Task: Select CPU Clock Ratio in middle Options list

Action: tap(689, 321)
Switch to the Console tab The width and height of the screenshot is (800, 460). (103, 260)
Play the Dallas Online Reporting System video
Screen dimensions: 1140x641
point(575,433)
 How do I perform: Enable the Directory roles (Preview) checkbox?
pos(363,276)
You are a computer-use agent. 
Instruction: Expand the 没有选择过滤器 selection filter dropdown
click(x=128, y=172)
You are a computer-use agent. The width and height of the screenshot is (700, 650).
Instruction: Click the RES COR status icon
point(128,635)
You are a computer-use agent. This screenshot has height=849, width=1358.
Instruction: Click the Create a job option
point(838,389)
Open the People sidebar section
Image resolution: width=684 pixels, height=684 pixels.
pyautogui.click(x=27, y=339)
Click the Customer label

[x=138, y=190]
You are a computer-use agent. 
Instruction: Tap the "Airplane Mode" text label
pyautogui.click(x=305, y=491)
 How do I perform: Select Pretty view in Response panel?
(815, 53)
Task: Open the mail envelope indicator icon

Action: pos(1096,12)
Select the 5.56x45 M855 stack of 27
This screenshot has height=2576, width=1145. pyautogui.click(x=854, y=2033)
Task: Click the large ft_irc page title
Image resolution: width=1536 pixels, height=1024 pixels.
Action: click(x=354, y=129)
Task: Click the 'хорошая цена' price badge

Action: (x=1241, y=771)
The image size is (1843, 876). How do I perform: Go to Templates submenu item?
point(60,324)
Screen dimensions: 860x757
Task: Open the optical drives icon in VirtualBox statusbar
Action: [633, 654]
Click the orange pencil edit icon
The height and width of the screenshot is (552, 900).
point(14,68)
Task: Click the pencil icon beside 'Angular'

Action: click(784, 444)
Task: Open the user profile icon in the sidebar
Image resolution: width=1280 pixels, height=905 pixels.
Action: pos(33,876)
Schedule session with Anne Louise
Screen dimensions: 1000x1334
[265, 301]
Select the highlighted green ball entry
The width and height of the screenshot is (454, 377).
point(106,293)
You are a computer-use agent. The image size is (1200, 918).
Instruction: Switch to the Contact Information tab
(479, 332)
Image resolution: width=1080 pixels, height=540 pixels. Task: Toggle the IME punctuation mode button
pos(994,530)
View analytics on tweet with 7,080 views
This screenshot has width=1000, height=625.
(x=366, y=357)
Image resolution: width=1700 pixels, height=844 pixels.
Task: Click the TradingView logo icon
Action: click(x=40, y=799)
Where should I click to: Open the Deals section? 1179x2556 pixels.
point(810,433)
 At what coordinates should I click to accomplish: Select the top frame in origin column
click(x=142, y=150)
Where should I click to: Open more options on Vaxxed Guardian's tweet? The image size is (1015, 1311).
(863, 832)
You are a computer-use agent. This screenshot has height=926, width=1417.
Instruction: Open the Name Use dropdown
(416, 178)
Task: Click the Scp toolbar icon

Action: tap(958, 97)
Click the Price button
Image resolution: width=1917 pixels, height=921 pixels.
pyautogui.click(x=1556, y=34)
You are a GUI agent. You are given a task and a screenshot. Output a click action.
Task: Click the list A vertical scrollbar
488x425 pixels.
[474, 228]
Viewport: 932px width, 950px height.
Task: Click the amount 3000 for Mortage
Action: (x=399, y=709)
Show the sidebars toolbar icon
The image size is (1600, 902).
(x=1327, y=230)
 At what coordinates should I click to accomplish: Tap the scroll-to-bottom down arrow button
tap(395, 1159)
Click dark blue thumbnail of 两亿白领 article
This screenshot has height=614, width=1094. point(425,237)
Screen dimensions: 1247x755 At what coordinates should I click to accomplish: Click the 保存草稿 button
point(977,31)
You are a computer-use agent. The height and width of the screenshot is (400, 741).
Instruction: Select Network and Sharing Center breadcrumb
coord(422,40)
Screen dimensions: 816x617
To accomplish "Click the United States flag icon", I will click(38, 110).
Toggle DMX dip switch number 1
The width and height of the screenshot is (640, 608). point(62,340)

Try it :: Could you retype exactly the lines above, starting at the line that contains "Task: Click the 'хорошая цена' price badge" and ending at the line that contains "Click the orange pencil edit icon", and nothing more?

Answer to this exercise ::
Task: Click the 'хорошая цена' price badge

Action: (x=1241, y=771)
The image size is (1843, 876). How do I perform: Go to Templates submenu item?
point(60,324)
Screen dimensions: 860x757
Task: Open the optical drives icon in VirtualBox statusbar
Action: [633, 654]
Click the orange pencil edit icon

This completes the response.